Stanął przed jego drzwiami i uniósł dłoń, by zapukać, ale zawahał się i cofnął dłoń, wchodząc po prostu, z niechęcią do rzeczy zbędnych. Przysiadł na łóżku, z przykrością patrząc na wstrzymujące drganie szczupłe plecy. Chwilami miało się ochotę myśleć o nim w rodzaju nijakim, co było tylko w przykry sposób dodatkową ironią. A jednak takie "to" było. Małe, nieporadne, trochę niezgrabne, bardzo kruche... strasznie nieszczęśliwe. Właśnie w taki dziecinny w samej treści i w możliwych określeniach sposób.
- Kase... - odezwał się łagodnie, kładąc ostrożnie dłoń na jego ramieniu.
- Idź... - wykrztusił z trudem. - Idź...
- Nie płacz... - poprosił niezbyt mądrze i westchnął, odwracając wzrok.
- Nie płaczę.
- Chodź. - Przymknął oczy, chwytając go mocno pod pachami i sadzając bezwzględnie jak lalkę. Spojrzał na jego mokrą twarz i uciekające spojrzenie, nie licząc, że zdoła pozbyć się choć łez.

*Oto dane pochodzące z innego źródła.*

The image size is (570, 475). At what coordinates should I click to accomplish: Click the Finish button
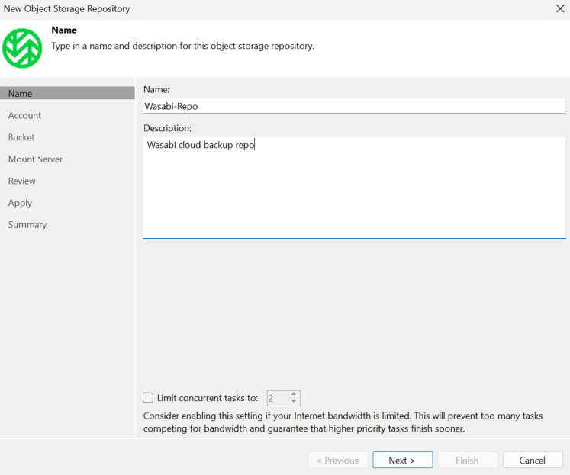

- Kase, nie przejmuj się tym, proszę cię... - powiedział cicho. - On po prostu był... Wcale nie chciał tego powiedzieć...
- Chciał... - szepnął, w bezradny sposób podciągając kolana pod brodę.
- Kase, nie... - Pokręcił powoli głową, delikatnie zwracając ku sobie jego twarz. - Nie mów tak, nie znasz go... - Pogładził go jeszcze lekko po tym nieprzyjemnie wilgotnym policzku, wycofując dłoń. - Nigdy nie potraktował nikogo niesprawiedliwie i nie chciałby cię tak... On nie mógł chcieć tego powiedzieć.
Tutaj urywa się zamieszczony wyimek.